Dr. Oz's All-Star Advice
Dr. Oz: A big problem many of us haveis that we don't really understand deep down inside of us what is going on. ... Inside of the belly, under the muscle, we've got something called the omentum. Now the normal omentum looks like pantyhose. You can sort of see through it. When you get an infection, the omentum moves over, walls off the infection. It's critically important for us. Our ancestors were able to store fat in this pad.
Now, the problem with the omentum is when you've got a lot of belly fat, that fat does three things. It puts pressure on your kidneys, which generates high blood pressure. It poisons your liver, which causes your blood to look like it's got cream in it. And it gets your cholesterol up off the wall. And that fat ultimately paralyzes insulin, and you get diabetes.
I think part of what happens is we get mad at ourselves, and we beat ourselves [up]. And when we get stressed out in life, what's the first thing we do? Eat. That's a natural response because stress 1,000 years ago was a famine. ...When you have belly fat, you also get fat in your liver, and that can lead to cirrhosis of the liver. Twenty percent of us—20 percent of people in this audience, people at home—already have evidence of fat in their liver.

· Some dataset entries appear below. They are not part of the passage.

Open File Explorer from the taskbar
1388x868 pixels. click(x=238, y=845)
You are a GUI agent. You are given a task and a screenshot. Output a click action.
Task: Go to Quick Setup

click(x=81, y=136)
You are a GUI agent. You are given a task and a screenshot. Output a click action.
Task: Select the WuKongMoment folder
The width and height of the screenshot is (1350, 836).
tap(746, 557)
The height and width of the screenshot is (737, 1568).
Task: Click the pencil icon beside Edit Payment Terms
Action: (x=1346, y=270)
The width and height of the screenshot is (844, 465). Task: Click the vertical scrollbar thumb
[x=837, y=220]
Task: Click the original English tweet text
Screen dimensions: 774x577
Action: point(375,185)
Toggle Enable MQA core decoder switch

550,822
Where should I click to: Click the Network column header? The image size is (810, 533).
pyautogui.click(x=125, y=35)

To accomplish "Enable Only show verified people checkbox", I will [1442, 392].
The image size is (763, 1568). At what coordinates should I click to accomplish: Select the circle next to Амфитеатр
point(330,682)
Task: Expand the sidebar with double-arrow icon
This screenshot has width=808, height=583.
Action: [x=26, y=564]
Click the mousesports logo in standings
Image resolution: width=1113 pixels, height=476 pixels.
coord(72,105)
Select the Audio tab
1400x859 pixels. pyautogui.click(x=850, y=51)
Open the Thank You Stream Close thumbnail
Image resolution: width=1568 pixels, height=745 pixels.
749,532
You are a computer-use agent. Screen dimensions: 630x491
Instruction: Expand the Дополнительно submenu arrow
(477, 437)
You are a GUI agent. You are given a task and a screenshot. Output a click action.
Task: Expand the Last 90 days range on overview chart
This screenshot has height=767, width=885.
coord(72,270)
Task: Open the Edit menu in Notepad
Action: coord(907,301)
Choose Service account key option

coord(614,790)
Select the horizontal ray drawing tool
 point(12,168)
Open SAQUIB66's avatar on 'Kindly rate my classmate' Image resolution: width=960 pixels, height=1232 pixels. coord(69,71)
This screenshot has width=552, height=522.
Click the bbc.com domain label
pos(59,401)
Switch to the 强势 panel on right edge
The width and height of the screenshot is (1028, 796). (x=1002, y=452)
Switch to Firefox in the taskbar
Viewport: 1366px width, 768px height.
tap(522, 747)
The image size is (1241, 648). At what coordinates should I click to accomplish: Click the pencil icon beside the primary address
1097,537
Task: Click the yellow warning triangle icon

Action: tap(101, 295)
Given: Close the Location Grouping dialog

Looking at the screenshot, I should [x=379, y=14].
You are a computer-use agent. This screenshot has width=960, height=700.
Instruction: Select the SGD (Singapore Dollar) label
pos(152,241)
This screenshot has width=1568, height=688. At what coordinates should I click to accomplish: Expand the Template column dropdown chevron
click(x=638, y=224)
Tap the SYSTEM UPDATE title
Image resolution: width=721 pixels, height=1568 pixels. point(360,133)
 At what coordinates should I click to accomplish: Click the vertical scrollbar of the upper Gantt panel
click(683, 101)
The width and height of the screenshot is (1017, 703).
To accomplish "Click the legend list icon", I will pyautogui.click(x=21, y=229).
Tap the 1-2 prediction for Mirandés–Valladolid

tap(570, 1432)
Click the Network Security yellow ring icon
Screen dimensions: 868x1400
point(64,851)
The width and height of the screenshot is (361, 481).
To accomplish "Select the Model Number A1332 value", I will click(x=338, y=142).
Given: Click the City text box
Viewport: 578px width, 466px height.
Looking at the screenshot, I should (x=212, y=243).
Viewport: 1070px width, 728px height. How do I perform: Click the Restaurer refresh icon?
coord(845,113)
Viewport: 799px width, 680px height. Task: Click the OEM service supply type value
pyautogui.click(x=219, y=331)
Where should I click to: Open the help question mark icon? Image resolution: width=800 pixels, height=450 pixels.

Think about these issues, all of them, because they're reversible. That's why we are here together. These issues you've got are ones that we can deal with, but if your liver has fat in it, and it's getting cirrhosis; and if your insulin is paralyzed and you've developed diabetes; and if your kidneys are already beginning to show the evidence of damage; that, I tell you, [means] we're getting toward the edge. I mean, you're a candy bar away from falling off over that edge and having the issues we are talking about. I want to be clear about this.